3. Quotation and contract confirmation

  • 3.1 All offers and quotations made and issued by Lande NL are non-binding and will only become binding once the proposal has been accepted by the Client, potentially by means of an official order, and has been confirmed by Lande NL in writing by means of an order confirmation, unless indicated otherwise in the offer or quotation. In case of custom solutions, the quotations issued by Lande NL will be accompanied by the corresponding drawings and the Client will be required to sign the corresponding quotation and associated drawings for approval in order to accept the custom solution. Lande NL will only issue the written order confirmation after receipt of the quotation and drawings signed by the Client. If the Client wants, Lande NL will use the fabric or leather provided by the Client. Alternatively, the Client can submit a sample to Lande NL with its request to enable Lande NL to prepare a corresponding quotation.
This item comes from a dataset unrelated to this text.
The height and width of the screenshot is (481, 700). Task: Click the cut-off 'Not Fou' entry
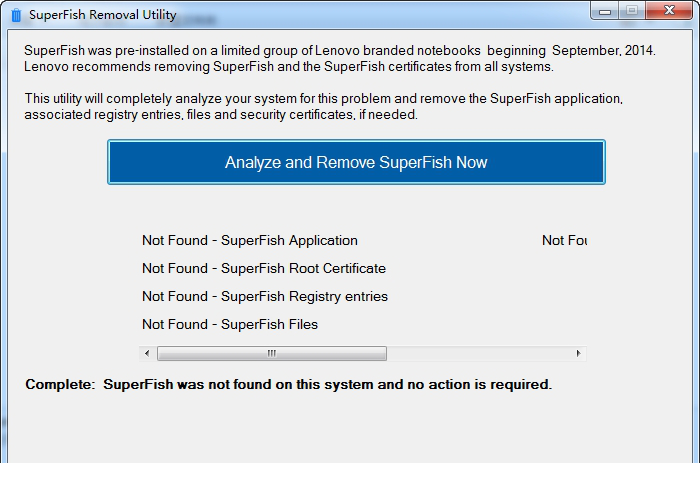[x=564, y=240]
  • 3.2.The order confirmation is binding and the Client is required to duly check the order confirmation for this reason. Any corrections to this order confirmation are only possible if the Client communicates these to Lande NL within two business days of the date on which the order confirmation was sent. If no notice is given within these two business days, the Products will be manufactured and delivered by Lande NL in accordance with the specifications on the order confirmation.
  • 3.3 Lande NL will list the date on the quotations. The quotations will be valid for 3 months as of this date, unless indicated otherwise in the quotation.
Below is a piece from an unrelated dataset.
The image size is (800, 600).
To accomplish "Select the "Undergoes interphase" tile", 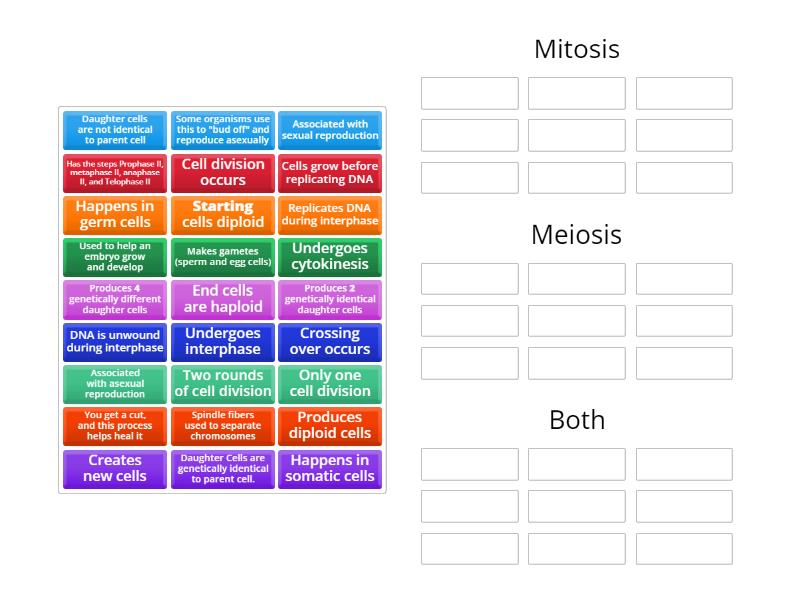I will pos(222,341).
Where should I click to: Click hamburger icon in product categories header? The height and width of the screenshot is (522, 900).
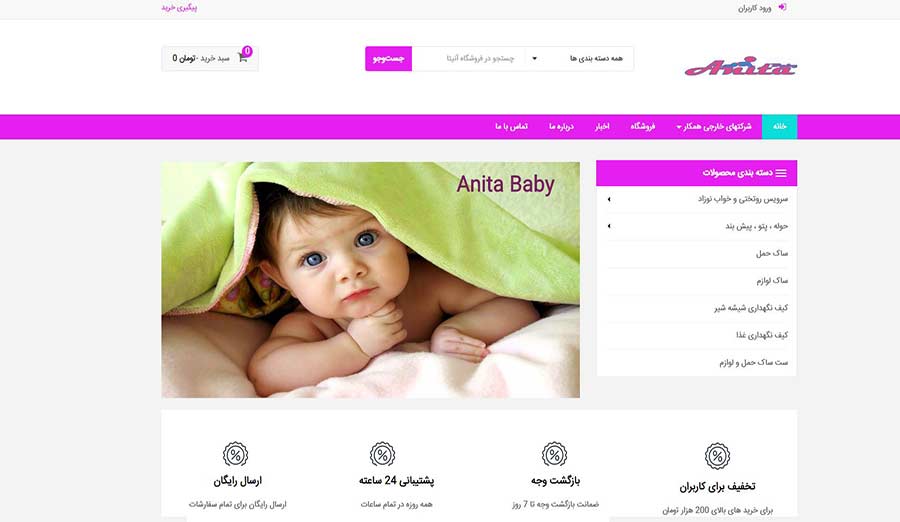(781, 173)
  • 3.4 The quotations issued by Lande NL are based on the data and drawings set out in the request of the Client and the dimensions derived from these data and drawings. The Client is required to inform Lande NL about facts and/or circumstances that may affect the execution of the Agreement insofar as the Client is or should have been aware of these.
  • 3.5 All offers and quotations made or issued by Lande NL are based on the execution of the Agreement by Lande NL in regular conditions and during regular working hours.
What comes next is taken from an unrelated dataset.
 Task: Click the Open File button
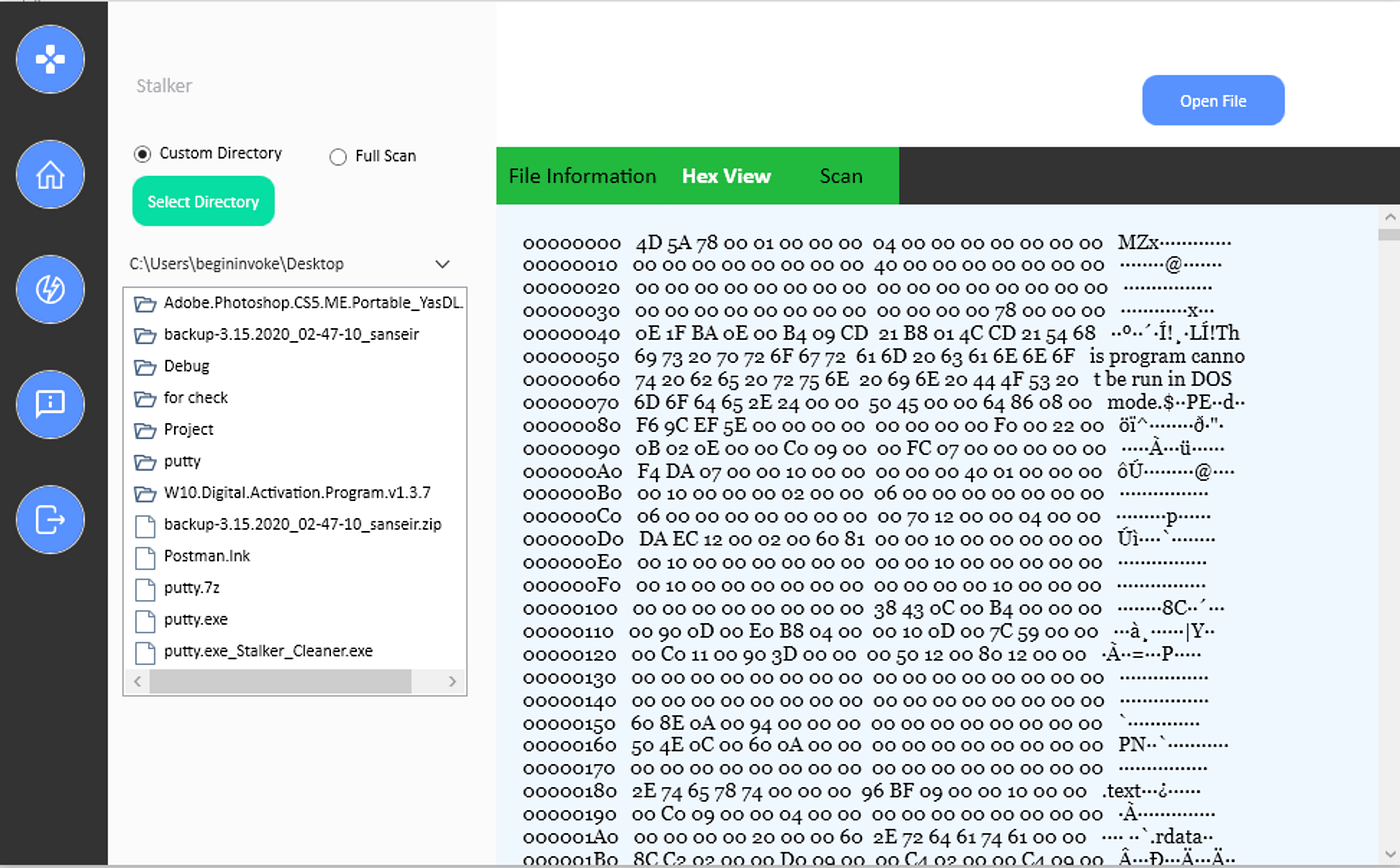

  • 3.6 The quotation will specify the Products to be delivered and, in case of the performance of work, a specific description of which work is included in this quotation. Work not listed in the quotation will never be covered by the Agreement and may result in higher fees as a result.
  • 3.7 Lande NL cannot be held to fulfil an offer or quotation if this offer or quotation or a part thereof contains a manifest error or typo.
  • 3.8 The quotation states the prices excluding VAT, unless the VAT is explicitly listed in the quotation. Prices also do not include other government duties governing the sale and delivery.
  • 3.9 Delivery by Lande NL will take place ex-works, unless explicitly indicated otherwise in the quotation or subsequently agreed otherwise in writing between Lande NL and the Client.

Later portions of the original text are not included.